-- Start of Material for this exercise --

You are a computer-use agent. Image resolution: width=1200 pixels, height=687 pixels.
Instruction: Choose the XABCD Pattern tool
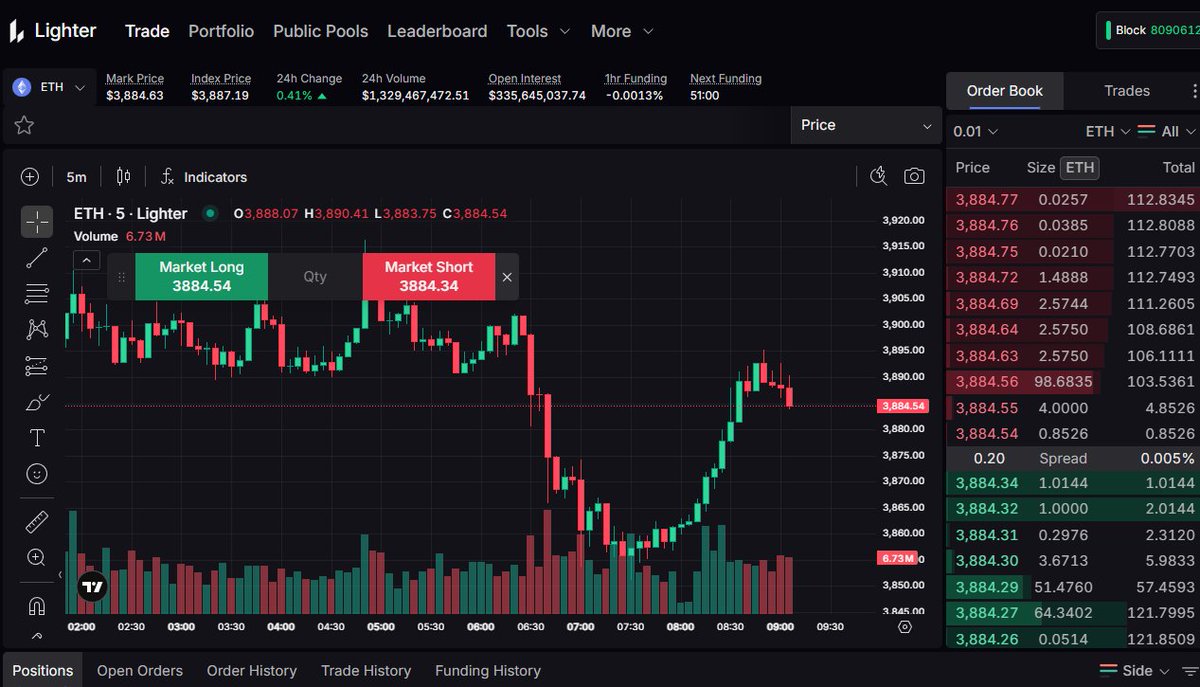pyautogui.click(x=37, y=329)
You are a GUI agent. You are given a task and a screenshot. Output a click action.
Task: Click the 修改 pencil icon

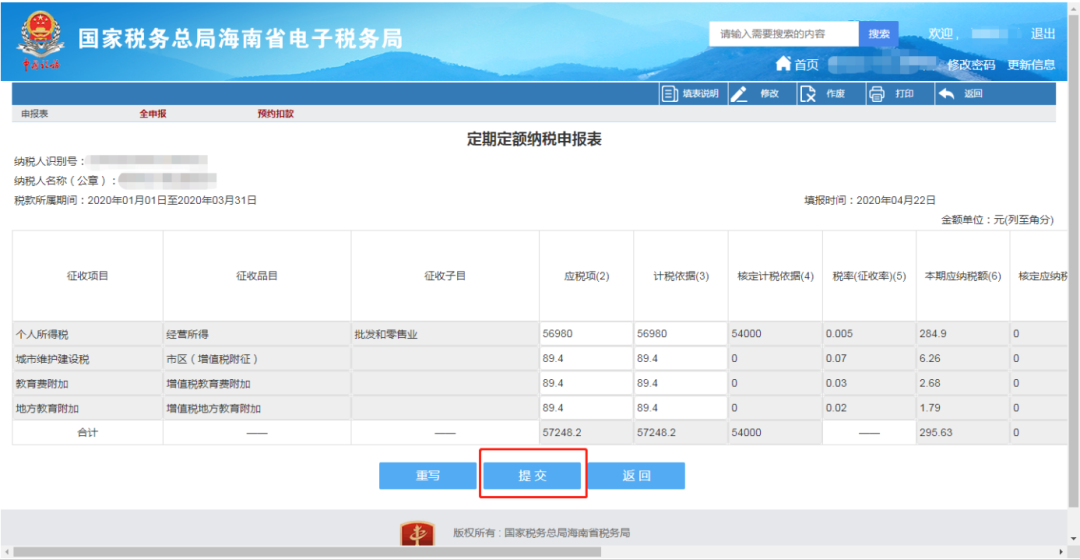739,94
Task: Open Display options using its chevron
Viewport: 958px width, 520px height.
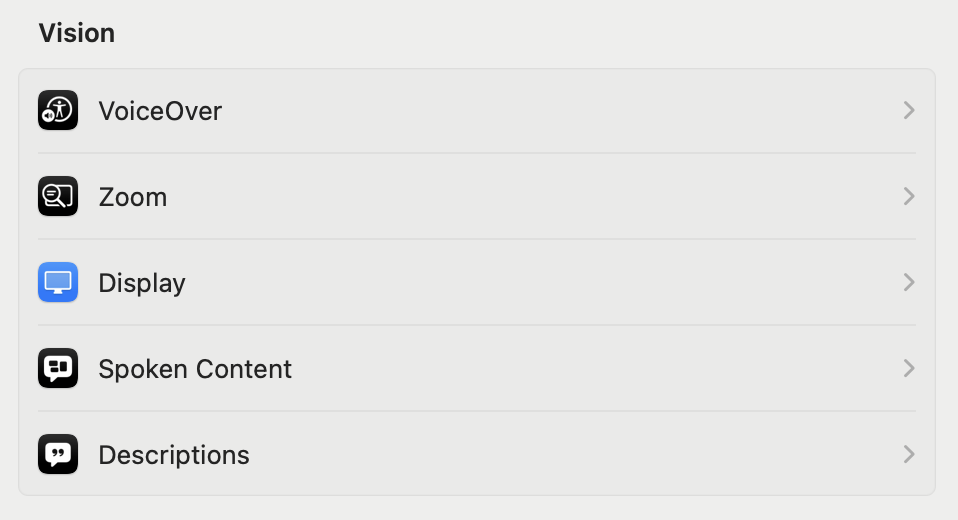Action: point(908,282)
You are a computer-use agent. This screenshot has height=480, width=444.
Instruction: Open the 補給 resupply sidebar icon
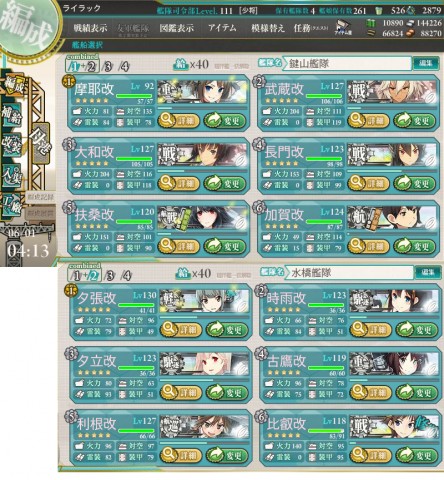click(11, 114)
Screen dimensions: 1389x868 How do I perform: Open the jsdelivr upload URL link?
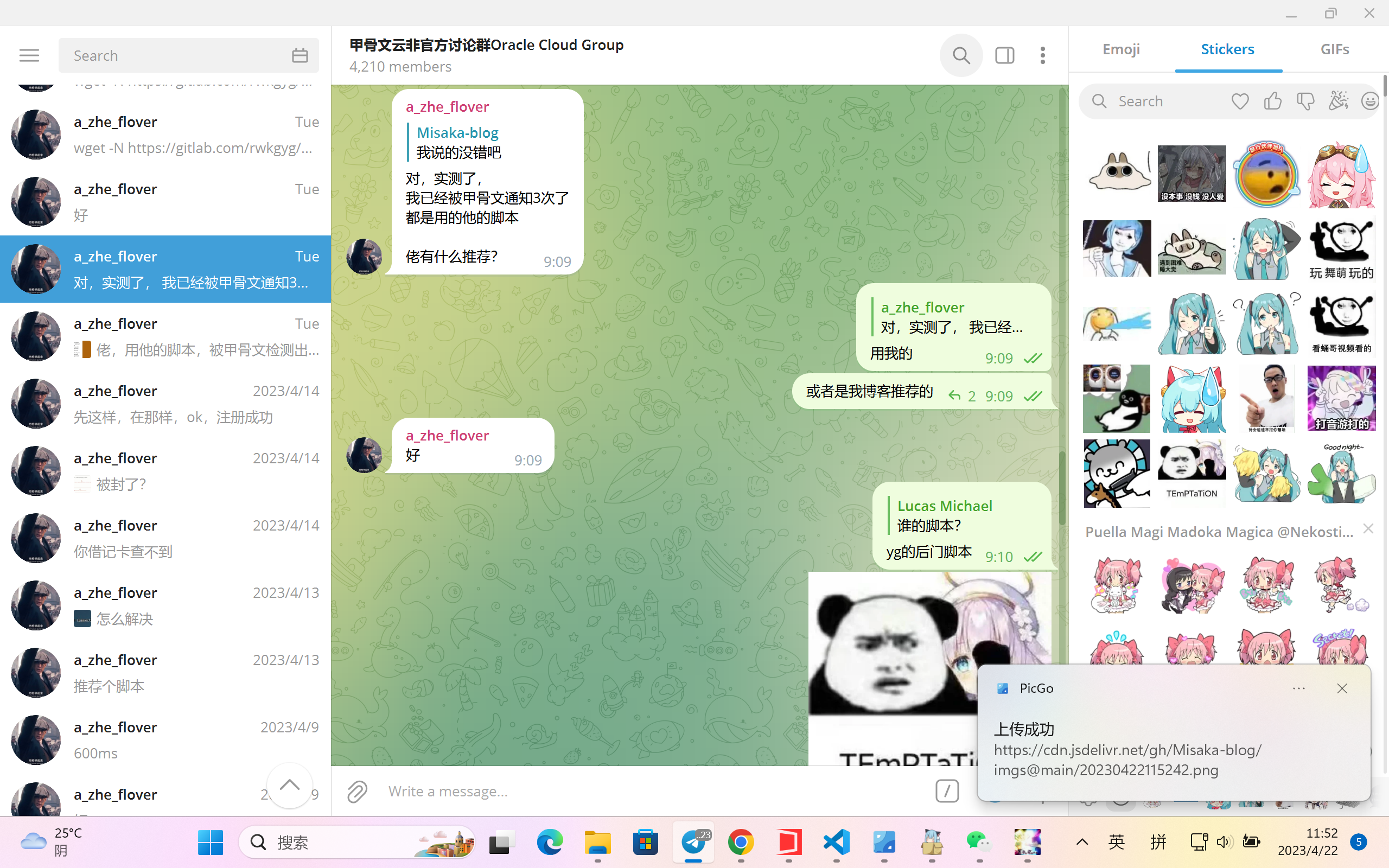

-- End of Material for this exercise --

Task requirements ▸ Copy every line of the items above word for word, leaving out the pictures.

Answer to the exercise ▸
You are a computer-use agent. Image resolution: width=1200 pixels, height=687 pixels.
Instruction: Choose the XABCD Pattern tool
pyautogui.click(x=37, y=329)
You are a GUI agent. You are given a task and a screenshot. Output a click action.
Task: Click the 修改 pencil icon

739,94
Task: Open Display options using its chevron
Viewport: 958px width, 520px height.
Action: point(908,282)
You are a computer-use agent. This screenshot has height=480, width=444.
Instruction: Open the 補給 resupply sidebar icon
click(11, 114)
Screen dimensions: 1389x868 How do I perform: Open the jsdelivr upload URL link?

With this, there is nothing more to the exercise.